I would like to know the differences between MCS and UCS servers.

What is MCS and what is UCS. How they work? etc.,

Could someone help me about this. 

Regards

Sanjay.

1 Accepted Solution

Accepted Solutions

Sreekanth Narayanan
Cisco Employee
Cisco Employee

MCS servers are the servers in the traditional sense, where you have an OS like Linux or the Unified Communications OS (UCOS for CUCM etc) running directly above the hardware. These are basically really strong PCs.

UCS servers are primarily for virtualization. They have hardware in the form of a pool (RAM, HDD space, CPU cores). There will be an OS like the ESXi (VMWare) that will interact with the hardware pool. Above the ESXi are the CUCM, CUC application servers. They are virtualized servers which are "tricked" into believing that they have hardware by the ESXi system. The ESXi is responsible for regulating the use of the hardware pool for the various virtual servers running on top of it.

UCS servers bring different concepts like SAN (Storage Area Network) also into the picture, wher storage can be in one place and servers in another.

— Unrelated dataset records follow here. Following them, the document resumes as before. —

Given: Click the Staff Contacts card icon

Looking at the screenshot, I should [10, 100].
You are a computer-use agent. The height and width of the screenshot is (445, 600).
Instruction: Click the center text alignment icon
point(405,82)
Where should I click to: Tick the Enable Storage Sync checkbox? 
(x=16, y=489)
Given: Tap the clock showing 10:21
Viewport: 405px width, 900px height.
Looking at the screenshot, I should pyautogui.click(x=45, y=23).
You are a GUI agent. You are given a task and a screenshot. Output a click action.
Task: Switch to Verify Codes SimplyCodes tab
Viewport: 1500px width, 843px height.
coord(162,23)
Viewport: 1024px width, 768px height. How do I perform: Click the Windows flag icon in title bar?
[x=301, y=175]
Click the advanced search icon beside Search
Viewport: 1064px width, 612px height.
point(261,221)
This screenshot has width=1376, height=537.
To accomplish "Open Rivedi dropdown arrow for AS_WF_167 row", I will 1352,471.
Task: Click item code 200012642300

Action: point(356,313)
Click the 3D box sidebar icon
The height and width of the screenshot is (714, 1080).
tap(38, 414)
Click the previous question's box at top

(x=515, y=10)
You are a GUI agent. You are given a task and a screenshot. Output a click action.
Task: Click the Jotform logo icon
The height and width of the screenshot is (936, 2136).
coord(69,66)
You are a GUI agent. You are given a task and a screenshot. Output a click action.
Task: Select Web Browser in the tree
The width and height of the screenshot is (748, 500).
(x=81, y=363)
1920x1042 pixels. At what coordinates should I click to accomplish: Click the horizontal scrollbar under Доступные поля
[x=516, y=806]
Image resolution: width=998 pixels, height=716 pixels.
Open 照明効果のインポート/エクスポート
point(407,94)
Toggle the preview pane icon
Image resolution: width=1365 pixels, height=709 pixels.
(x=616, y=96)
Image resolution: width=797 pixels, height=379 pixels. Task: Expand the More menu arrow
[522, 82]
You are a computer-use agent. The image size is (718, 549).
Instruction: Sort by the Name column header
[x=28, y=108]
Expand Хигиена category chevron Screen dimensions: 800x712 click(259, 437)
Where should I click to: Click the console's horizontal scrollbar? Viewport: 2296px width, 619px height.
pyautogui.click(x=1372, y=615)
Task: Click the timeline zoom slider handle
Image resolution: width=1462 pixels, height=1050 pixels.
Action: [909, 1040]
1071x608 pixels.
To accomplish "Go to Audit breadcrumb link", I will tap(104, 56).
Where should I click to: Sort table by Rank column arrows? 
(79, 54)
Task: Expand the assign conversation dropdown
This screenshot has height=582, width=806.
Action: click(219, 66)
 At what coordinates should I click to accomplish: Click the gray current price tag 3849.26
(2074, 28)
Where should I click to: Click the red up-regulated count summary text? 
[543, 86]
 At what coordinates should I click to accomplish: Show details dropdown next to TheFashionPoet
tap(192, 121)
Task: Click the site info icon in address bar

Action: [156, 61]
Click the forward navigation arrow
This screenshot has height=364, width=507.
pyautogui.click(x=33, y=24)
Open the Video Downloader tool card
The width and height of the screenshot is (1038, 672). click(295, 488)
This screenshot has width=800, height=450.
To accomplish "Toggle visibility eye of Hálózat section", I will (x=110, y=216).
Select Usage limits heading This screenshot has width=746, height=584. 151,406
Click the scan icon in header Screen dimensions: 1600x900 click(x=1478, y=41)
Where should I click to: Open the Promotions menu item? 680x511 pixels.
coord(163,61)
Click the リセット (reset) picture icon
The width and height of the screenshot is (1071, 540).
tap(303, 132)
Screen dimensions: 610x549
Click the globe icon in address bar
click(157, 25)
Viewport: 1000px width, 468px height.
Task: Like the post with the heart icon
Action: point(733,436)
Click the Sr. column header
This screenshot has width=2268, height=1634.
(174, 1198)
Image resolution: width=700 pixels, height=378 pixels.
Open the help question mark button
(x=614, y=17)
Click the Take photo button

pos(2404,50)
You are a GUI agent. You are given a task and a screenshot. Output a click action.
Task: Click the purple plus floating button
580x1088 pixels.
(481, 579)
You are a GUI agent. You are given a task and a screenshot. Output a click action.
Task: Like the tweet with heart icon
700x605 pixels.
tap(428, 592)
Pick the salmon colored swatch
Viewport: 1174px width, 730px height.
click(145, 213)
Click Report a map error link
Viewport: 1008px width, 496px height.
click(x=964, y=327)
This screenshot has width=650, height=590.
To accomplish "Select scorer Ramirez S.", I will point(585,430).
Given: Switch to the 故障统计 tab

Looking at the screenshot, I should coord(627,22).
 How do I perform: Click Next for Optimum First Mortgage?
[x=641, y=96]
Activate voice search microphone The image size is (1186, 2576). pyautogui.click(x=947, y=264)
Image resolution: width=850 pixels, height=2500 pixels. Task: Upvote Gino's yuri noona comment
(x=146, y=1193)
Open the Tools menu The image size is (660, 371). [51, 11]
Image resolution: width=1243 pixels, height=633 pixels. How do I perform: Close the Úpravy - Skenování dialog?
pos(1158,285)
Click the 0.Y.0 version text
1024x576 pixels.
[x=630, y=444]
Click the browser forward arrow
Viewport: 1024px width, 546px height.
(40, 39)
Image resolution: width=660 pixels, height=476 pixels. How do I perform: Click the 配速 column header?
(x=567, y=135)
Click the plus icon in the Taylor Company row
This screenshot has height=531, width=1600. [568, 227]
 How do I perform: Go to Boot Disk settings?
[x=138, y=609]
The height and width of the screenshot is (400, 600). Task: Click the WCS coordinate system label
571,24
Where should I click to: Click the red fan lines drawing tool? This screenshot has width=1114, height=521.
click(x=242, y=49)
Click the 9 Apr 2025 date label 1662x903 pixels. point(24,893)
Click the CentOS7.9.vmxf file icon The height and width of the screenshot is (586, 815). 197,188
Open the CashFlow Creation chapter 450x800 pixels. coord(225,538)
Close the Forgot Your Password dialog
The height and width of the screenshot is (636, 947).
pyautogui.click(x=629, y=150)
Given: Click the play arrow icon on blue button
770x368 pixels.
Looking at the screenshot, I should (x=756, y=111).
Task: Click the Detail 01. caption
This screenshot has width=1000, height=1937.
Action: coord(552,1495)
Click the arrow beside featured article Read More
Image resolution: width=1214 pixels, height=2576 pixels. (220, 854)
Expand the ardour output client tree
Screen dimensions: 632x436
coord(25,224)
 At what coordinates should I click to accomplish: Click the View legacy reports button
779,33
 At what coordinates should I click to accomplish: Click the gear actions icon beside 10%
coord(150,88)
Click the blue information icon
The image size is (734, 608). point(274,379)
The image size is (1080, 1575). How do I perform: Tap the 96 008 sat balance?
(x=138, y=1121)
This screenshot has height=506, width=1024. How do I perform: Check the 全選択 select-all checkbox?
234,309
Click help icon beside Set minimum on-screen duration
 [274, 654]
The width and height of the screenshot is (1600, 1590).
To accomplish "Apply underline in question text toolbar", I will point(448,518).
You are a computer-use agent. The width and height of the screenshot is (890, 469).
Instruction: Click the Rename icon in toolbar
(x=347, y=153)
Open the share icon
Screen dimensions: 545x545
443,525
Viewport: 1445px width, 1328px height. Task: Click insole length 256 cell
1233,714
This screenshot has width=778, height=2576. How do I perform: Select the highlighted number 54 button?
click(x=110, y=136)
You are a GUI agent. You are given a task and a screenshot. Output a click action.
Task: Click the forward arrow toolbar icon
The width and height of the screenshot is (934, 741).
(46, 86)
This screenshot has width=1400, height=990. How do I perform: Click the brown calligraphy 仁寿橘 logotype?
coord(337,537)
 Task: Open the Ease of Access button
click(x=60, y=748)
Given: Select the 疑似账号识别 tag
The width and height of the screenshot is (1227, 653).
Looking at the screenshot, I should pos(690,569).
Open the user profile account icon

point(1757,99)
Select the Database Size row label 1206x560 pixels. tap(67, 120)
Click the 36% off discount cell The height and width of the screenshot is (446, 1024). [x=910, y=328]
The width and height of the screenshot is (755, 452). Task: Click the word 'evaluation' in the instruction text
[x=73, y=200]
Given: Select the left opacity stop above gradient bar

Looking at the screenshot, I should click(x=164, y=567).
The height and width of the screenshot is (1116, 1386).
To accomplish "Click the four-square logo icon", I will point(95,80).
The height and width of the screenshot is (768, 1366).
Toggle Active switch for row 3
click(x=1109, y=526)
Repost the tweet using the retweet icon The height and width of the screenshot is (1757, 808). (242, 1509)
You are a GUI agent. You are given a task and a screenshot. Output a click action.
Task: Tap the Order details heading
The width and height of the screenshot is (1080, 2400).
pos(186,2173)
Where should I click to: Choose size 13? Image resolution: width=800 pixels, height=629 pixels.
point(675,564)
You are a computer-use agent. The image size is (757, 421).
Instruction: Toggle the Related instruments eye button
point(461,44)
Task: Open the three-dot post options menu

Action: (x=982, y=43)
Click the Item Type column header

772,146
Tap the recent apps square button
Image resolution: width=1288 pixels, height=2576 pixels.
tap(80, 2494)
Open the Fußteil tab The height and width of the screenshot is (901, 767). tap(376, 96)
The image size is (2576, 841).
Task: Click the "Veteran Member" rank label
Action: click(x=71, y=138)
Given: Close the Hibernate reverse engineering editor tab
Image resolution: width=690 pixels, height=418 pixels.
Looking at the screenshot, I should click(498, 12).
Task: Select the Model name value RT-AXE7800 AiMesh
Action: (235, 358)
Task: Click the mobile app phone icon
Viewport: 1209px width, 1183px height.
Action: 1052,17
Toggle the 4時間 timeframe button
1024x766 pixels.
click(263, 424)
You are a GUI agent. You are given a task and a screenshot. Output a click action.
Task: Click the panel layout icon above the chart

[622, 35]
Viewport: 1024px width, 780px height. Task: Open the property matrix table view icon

View solution in original post

4 Replies 4

Sreekanth Narayanan
Cisco Employee
Cisco Employee

MCS servers are the servers in the traditional sense, where you have an OS like Linux or the Unified Communications OS (UCOS for CUCM etc) running directly above the hardware. These are basically really strong PCs.

UCS servers are primarily for virtualization. They have hardware in the form of a pool (RAM, HDD space, CPU cores). There will be an OS like the ESXi (VMWare) that will interact with the hardware pool. Above the ESXi are the CUCM, CUC application servers. They are virtualized servers which are "tricked" into believing that they have hardware by the ESXi system. The ESXi is responsible for regulating the use of the hardware pool for the various virtual servers running on top of it.

UCS servers bring different concepts like SAN (Storage Area Network) also into the picture, wher storage can be in one place and servers in another.

Sorry about the delay in responding to this post. 

Thank you so much for the information provided. I got a chance to look into these servers in real and had a configuration example by my friends. 

Thanks again everyone.

Regards

Sanjay.

Manish Gogna
Cisco Employee
Cisco Employee

In addition to the nice info shared by Sreekanth [+5] you can check the following Cisco doc which provides details of the adavantages of moving from MCS based to a UCS based deployment

http://www.cisco.com/c/en/us/solutions/collateral/enterprise/cisco-on-cisco/Cisco_IT_Case_Study_UC_on_UCS_v2.html

Choosing UCS over MCS was prompted by the following:

The first factor was the need to support more users and endpoints, particularly in the Cisco UCM clusters. Some of these clusters had grown close to their upper limit 1. "Many of our users have multiple phones, and many are adding Cisco Jabber® software clients that integrate voice, video, and data services," says Jim Marshall, Cisco IT engineer, UC and voice processing operations group. "All of these endpoints route voice calls through our Cisco UCM clusters, which means we needed more capacity for users and devices."

The second factor was the goal to consolidate and simplify Cisco's UC infrastructure worldwide to reduce data center costs. The third factor was the decision by Cisco IT to standardize on virtual machines (VMs) running on Cisco UCS servers to make regular maintenance easier and to improve server availability. The final factor was the need to replace the current Cisco MCS servers, which were aging and eligible for a scheduled hardware refresh. This migration effort from Cisco MCS to Cisco UCS servers would eventually encompass all Cisco locations and UC solutions.

Manish

Gordon Ross
Level 9
Level 9

MCS servers were rebadged IBM & HP servers. (At the time Cisco didn't make their own servers)

UCS servers are machines that Cisco design and make themselves.

Other than that, they're all just x86 servers.